**USING THE INFORMATION**
1. From the Summary section of the Caldwell Municipal Airport page, list every label that is followed by a colon.
2. Summarize the Caldwell Municipal Airport page in two sentences.
3. Write the next paragraph of the Caldwell Municipal Airport page, following on from its final sentence.

**TEXT PASSAGE**
┌────────
- IATA: none; ICAO: none; FAA LID: 01K;

Summary
- Airport type: Public
- Owner: City of Caldwell
- Serves: Caldwell, Kansas
- Elevation AMSL: 1,157 ft (353 m)
- Coordinates: 37°02′12″N 097°35′08″W﻿ / ﻿37.03667°N 97.58556°W
- Interactive map of Caldwell Municipal Airport

Runways
| Direction | Length |  | Surface |
| ft | m |
| 17/35 | 2,460 | 750 | Turf |

Statistics (2008)
- Aircraft operations: 900
- Source: Federal Aviation Administration

= Caldwell Municipal Airport (Kansas) =

Caldwell Municipal Airport is a city-owned public-use airport located 1 nmi east of the central business district of Caldwell, a city in Sumner County, Kansas, United States.
└────────
**SUPPLIED DATA**
┌────────
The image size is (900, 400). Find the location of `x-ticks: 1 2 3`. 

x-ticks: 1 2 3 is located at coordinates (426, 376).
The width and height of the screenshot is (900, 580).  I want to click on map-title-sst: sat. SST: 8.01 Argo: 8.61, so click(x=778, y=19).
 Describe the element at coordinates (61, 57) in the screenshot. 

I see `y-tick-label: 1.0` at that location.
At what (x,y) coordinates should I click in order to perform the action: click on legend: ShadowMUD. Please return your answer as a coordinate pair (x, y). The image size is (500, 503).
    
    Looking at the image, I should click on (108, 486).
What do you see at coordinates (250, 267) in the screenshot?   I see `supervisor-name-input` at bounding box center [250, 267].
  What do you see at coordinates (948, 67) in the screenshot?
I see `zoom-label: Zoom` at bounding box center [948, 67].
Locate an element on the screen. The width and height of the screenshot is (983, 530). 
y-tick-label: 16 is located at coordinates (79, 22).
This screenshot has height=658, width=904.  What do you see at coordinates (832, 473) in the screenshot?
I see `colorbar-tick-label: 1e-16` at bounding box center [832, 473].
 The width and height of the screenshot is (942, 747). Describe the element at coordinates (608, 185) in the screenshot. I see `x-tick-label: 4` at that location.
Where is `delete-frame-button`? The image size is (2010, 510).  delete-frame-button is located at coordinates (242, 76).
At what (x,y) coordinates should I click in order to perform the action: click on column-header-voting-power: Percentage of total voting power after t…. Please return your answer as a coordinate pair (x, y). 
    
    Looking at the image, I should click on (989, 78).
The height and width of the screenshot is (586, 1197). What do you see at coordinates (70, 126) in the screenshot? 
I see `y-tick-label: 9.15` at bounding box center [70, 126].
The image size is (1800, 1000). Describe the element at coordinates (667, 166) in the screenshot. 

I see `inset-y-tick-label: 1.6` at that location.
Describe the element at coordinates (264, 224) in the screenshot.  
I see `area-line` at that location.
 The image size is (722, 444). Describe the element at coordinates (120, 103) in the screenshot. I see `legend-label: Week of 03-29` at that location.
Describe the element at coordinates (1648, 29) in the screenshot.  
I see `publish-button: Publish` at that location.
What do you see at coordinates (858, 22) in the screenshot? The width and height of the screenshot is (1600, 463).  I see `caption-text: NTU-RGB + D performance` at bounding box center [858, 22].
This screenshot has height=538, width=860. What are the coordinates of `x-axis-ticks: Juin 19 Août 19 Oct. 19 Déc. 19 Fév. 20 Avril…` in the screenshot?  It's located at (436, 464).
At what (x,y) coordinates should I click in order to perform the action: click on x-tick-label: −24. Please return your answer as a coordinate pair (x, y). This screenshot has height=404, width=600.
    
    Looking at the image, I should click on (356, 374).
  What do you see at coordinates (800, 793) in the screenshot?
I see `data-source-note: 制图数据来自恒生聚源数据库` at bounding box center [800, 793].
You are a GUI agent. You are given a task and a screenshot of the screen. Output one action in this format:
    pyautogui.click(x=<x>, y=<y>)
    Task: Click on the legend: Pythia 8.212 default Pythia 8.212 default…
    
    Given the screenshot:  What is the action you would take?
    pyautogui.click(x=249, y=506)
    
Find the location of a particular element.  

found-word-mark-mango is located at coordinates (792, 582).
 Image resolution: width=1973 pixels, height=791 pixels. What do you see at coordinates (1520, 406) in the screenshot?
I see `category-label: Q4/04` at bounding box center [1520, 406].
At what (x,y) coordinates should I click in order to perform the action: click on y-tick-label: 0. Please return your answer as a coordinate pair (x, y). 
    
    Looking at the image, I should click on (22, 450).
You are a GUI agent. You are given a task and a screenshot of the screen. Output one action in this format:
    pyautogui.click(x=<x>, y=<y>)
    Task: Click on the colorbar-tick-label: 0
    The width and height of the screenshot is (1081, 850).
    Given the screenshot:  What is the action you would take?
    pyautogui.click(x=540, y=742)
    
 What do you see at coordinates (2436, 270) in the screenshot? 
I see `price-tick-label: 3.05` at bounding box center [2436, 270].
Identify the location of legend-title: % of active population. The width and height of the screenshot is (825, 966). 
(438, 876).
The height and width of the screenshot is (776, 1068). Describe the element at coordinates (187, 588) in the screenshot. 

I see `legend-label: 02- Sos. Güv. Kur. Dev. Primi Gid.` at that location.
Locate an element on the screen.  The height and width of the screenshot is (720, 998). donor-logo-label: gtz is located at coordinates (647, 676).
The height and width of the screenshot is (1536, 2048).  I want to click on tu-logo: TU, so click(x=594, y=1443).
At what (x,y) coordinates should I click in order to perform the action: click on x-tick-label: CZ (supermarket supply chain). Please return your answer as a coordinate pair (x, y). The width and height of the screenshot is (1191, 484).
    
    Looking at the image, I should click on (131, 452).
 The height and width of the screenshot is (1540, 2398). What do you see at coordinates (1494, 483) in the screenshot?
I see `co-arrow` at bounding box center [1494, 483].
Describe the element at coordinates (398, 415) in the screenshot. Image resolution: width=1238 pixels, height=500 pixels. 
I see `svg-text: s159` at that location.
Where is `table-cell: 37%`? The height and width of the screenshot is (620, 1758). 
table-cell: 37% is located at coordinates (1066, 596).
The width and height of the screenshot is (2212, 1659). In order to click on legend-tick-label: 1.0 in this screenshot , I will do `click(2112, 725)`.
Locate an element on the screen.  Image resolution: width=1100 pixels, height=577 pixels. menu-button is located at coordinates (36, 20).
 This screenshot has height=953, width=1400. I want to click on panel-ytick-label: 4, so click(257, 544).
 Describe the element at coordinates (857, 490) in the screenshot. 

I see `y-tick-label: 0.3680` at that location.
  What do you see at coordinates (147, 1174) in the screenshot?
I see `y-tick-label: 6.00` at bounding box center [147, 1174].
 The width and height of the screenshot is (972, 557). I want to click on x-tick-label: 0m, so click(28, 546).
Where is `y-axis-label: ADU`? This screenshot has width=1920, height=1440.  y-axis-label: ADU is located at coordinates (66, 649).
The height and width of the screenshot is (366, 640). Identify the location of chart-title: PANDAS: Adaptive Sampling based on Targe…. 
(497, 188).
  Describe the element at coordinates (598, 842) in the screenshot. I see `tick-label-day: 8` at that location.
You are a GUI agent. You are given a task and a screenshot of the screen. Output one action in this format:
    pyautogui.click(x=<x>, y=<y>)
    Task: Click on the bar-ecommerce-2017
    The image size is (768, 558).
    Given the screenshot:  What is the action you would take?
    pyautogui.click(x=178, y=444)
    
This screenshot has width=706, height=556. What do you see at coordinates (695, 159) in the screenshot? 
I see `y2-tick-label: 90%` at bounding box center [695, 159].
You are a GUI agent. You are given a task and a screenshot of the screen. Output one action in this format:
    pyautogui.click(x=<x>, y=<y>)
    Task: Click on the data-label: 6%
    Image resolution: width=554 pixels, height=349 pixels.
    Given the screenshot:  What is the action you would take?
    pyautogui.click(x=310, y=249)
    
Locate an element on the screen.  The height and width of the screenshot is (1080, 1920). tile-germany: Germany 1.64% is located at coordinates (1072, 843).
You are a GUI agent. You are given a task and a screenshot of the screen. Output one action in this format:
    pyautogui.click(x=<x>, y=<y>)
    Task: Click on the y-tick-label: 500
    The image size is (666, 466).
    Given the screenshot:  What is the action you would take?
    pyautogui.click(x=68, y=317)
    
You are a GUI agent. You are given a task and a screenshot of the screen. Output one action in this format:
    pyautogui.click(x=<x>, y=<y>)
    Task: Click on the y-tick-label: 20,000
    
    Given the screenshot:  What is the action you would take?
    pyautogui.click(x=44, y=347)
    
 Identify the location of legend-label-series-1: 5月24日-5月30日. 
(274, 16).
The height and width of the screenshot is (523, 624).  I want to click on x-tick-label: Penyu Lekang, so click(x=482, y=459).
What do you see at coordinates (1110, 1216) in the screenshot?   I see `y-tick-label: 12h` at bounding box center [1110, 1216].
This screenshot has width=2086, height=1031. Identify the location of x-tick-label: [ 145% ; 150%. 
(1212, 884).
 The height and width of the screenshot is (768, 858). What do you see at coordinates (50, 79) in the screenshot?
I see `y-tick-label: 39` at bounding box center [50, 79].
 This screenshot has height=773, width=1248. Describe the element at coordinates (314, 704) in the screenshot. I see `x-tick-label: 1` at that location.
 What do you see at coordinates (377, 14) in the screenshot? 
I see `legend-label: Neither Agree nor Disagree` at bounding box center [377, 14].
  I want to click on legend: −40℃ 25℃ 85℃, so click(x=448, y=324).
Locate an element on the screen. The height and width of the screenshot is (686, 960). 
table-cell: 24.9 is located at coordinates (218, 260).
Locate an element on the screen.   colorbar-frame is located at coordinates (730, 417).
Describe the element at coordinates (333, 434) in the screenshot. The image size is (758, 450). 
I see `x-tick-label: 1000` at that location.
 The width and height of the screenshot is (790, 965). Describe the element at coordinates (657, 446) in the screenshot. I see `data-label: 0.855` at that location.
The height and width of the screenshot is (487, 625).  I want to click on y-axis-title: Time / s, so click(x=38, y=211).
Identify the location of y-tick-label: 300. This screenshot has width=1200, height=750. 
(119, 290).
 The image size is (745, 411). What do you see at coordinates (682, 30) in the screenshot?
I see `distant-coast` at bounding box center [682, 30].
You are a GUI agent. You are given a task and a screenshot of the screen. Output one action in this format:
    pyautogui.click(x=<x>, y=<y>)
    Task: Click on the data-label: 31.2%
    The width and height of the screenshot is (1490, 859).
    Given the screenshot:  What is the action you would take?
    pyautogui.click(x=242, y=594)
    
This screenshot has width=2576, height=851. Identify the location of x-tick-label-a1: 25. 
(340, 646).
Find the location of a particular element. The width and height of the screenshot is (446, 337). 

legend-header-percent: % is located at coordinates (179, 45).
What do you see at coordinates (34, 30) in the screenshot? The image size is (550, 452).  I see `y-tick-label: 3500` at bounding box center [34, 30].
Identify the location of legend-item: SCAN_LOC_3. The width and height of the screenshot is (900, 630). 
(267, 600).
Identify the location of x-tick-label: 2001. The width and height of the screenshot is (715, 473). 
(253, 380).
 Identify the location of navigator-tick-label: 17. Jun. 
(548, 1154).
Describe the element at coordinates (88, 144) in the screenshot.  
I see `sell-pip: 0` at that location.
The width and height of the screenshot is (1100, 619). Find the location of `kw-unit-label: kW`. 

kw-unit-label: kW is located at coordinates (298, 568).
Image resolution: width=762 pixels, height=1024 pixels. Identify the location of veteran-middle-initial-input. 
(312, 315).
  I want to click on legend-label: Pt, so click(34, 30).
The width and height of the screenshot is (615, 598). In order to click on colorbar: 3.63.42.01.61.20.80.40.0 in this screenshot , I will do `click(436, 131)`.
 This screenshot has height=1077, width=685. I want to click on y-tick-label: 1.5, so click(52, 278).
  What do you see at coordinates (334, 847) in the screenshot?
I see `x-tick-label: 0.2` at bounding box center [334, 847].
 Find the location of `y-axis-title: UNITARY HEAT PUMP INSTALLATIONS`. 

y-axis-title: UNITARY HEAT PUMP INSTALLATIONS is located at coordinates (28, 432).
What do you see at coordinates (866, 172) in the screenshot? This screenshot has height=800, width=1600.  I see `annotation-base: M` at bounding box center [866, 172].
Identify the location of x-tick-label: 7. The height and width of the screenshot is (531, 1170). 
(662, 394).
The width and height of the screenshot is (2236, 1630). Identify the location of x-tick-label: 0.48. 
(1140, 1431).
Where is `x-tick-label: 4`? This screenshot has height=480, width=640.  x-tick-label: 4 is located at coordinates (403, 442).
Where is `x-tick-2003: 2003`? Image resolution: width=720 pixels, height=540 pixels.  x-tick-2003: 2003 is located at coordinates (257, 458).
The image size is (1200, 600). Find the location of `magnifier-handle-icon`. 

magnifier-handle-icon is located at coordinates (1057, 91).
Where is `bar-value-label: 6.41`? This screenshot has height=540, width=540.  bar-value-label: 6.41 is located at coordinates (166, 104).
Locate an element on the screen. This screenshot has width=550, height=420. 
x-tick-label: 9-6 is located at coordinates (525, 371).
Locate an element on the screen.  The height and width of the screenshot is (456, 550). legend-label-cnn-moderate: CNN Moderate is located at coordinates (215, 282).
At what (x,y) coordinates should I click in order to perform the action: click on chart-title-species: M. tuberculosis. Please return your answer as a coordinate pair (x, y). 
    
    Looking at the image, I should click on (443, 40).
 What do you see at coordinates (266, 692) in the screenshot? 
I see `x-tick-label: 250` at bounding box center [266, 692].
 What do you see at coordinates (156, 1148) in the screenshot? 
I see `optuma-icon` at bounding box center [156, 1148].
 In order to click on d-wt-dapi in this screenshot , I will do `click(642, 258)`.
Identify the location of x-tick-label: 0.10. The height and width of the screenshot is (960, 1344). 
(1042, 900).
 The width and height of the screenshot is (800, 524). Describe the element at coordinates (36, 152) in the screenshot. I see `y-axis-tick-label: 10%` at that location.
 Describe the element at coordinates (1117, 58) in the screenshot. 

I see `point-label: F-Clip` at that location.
└────────
**WRITTEN RESPONSES**
1. Airport type, Owner, Serves, Elevation AMSL, Coordinates

2. Caldwell Municipal Airport is a city-owned public-use airport 1 nmi east of the central business district of Caldwell, a city in Sumner County, Kansas. It has one turf runway, 17/35, which is 2,460 ft (750 m) long, and the Federal Aviation Administration lists 900 aircraft operations there in 2008.

3.
== Facilities and aircraft ==
Caldwell Municipal Airport covers an area of 80 acre at an elevation of 1,157 ft above mean sea level. It has one runway designated 17/35 with a turf surface measuring 2,460 by 110 ft. For the 12-month period ending November 19, 2008, the airport had 900 general aviation aircraft operations, an average of 75 per month.